United States District Court, D. Colorado

February 26, 2015



MICHAEL E. HEGARTY, Magistrate Judge.

Before the Court is Plaintiffs' Motion to Dismiss Designated Affirmative Defenses pursuant to Fed.R.Civ.P. 12(b)(6), which is construed by the Court as a motion to strike pursuant to Fed.R.Civ.P. 12(f) [filed January 8, 2015; docket #13]. The motion is fully briefed and the Court finds that oral argument will not assist in its adjudication of the motion. Based on the record herein and for the reasons that follow, the Court grants in part and denies in part the Plaintiff's motion.


Plaintiffs initiated this action in Weld County District Court on or about November 25, 2014, alleging essentially that Defendant "refused to complete performance of the settlement agreement" governing the total economic loss of a 1975 Corvette following its collision with road debris on Interstate Highway 76 on August 16, 2014. Complaint, docket #3. Defendant removed the action to this Court on December 23, 2014 asserting the Court's diversity jurisdiction. Docket #1. At the same time, Defendant filed an Answer to the Complaint asserting 14 affirmative defenses. Docket #4.

In the present motion, Plaintiffs move to strike nine of the affirmative defenses pled in Defendant's answer: (1) failure to mitigate damages; (3) Plaintiffs are not the real parties in interest; (4) comparative negligence and/or pro rata share of fault; (5) set off; (6) comparative bad faith; (9) obligations discharged under policy; (12) claim barred by fraud; (13) claim barred by doctrine of payment, release or waiver; and (14) penalties under Colo. Rev. Stat. § 13-17-102. Plaintiffs contend that eight of these defenses are inapplicable to their action seeking to impose and assess statutory penalties, and that Defendant fails to comply with Fed.R.Civ.P. 9(b) in asserting affirmative defense #12.

Defendant counters by first withdrawing its affirmative defenses #3 and #13, then arguing that Plaintiff has incorrectly stated the law regarding consideration of an insured's conduct for defenses ## 1, 4, 5, 6 and 12, and each of these defenses goes to whether the Defendant had a reasonable basis for denying or delaying insurance benefits. Defendant also contends that defense #14, although not an affirmative defense listed in Fed.R.Civ.P. 8(c)(1), is properly pled as simply a defense pursuant to Fed.R.Civ.P. 12. Finally, Defendant asserts that Plaintiffs' arguments regarding the sufficiency of defense #12 "contain numerous inaccuracies and misstatements."

Plaintiffs reply that defense #5 for setoff is improper in this case as they seek statutory penalties, not "property damages" as suggested by Defendant.
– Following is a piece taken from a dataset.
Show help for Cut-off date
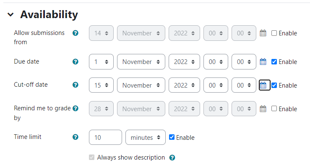This screenshot has height=168, width=310. [76, 85]
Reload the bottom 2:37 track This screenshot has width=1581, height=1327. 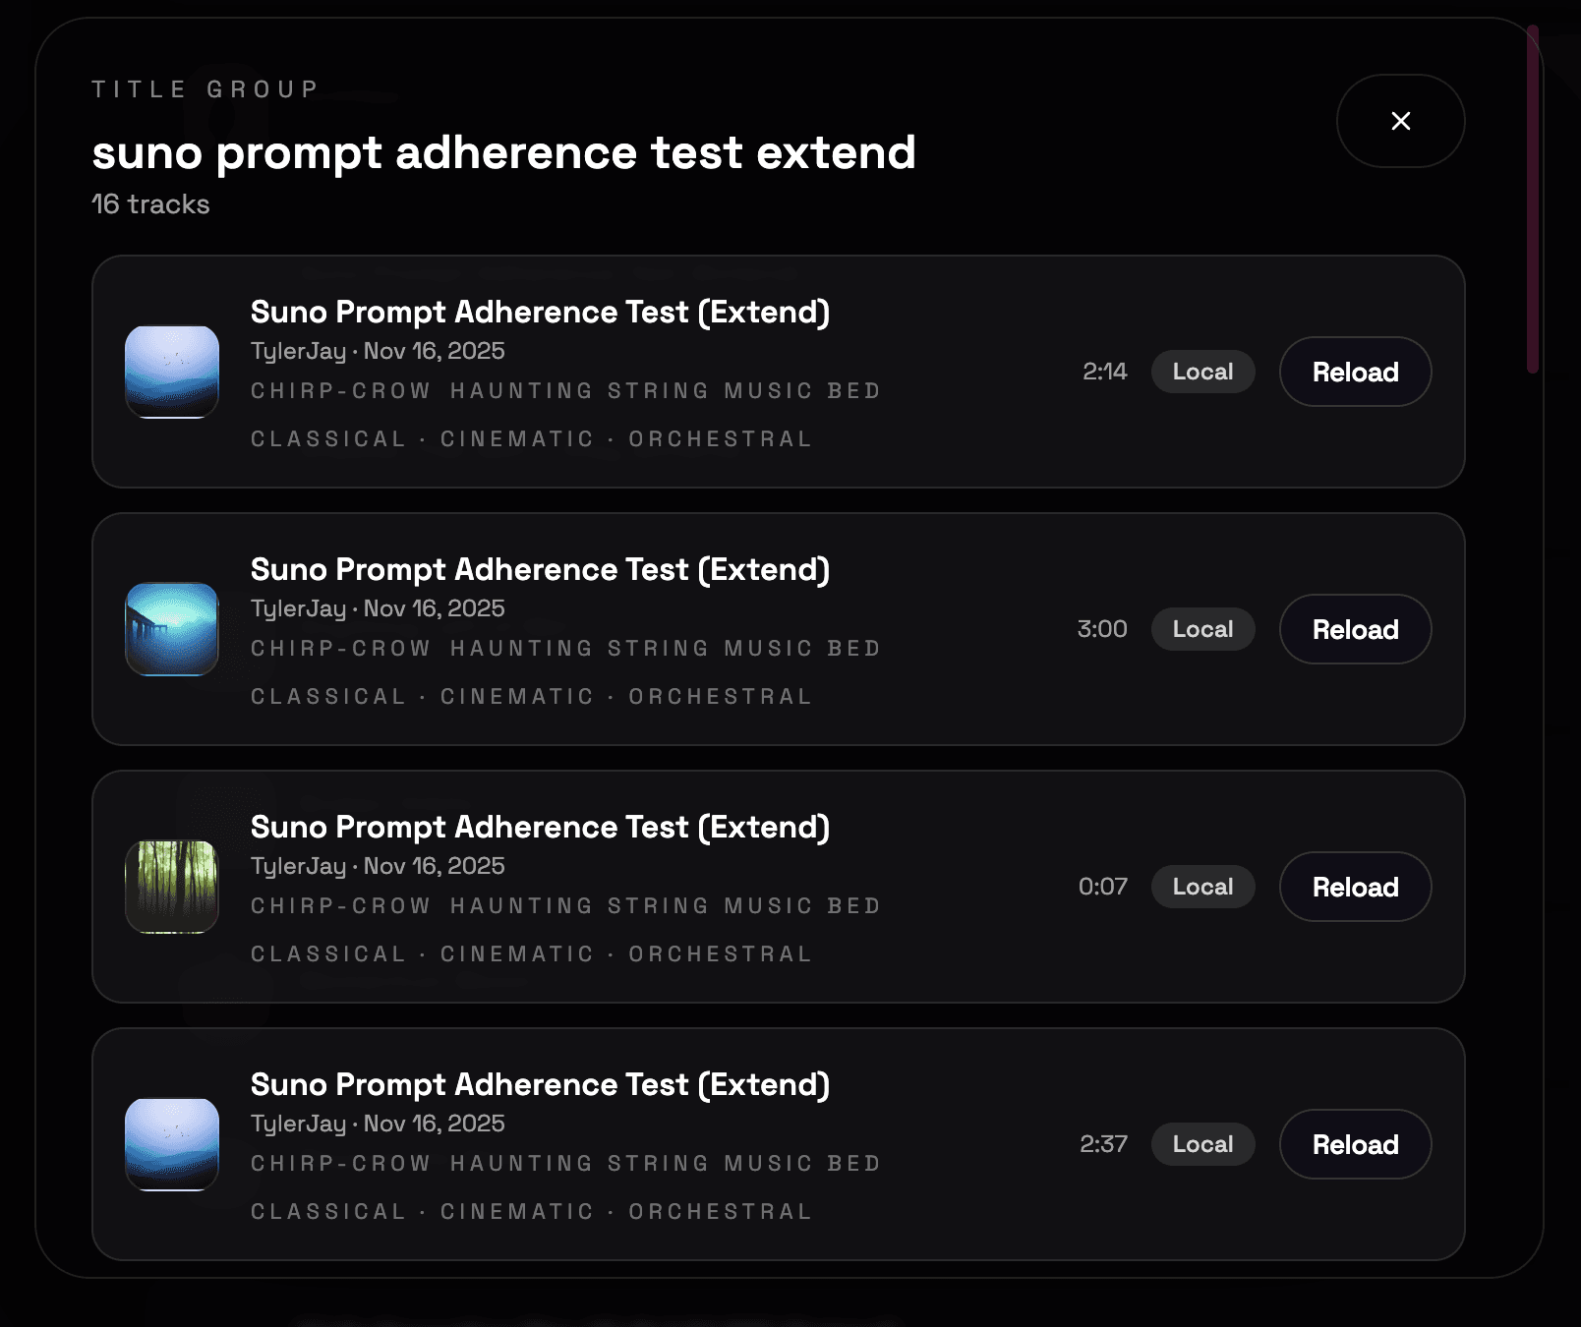pos(1355,1144)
Likewise, Plaintiffs argue that defense #1 for failure to mitigate damages is improper in an action seeking not damages, but statutory penalties. Plaintiffs also contend that Defendant cannot assert an affirmative defense based upon its own refusal to respond to Plaintiffs' request for a reasonable basis for investigation of the claim. Further, Plaintiffs assert that defense #6 for comparative bad faith is not recognized as an affirmative defense, and defense #4 for comparative negligence is a defense related to tort claims, which are not raised in this case. Finally, Plaintiffs argue that Defendant has failed to establish grounds for defense #12 for fraud or material misrepresentation.


Rule 12(f) permits the Court to "strike from a pleading an insufficient defense or any redundant, immaterial, impertinent, or scandalous matter." "The purpose of Rule 12(f) is to save the time and money that would be spent litigating issues that will not affect the outcome of the case." Kimpton Hotel & Rest. Group, LLC v. Monaco Inn, Inc., No. 07-cv-01514-WDM, 2008 WL 140488, at *1 (D. Colo. Jan. 11, 2008) (citing United States v. Smuggler-Durant Min. Corp., 822 F.Supp. 873, 875 (D. Colo. 1993)). However, striking a portion of a pleading is a drastic remedy; the federal courts generally view motions to strike with disfavor and infrequently grant such requests. Id.; see also 5C Arthur R. Miller & Mary Kay Kane, Federal Practice and Procedure § 1380 (3d ed. 2011). Whether to strike an affirmative defense rests within the discretion of the trial court. Anderson v. Van Pelt, No. 09-cv-00704-CMA, 2010 WL 5071998, at *1 (D. Colo. Dec. 7, 2010) (citing Vanderhurst v. Colo. Mountain Coll. Dist., 16 F.Supp.2d 1297, 1303 (D. Colo. 1998)).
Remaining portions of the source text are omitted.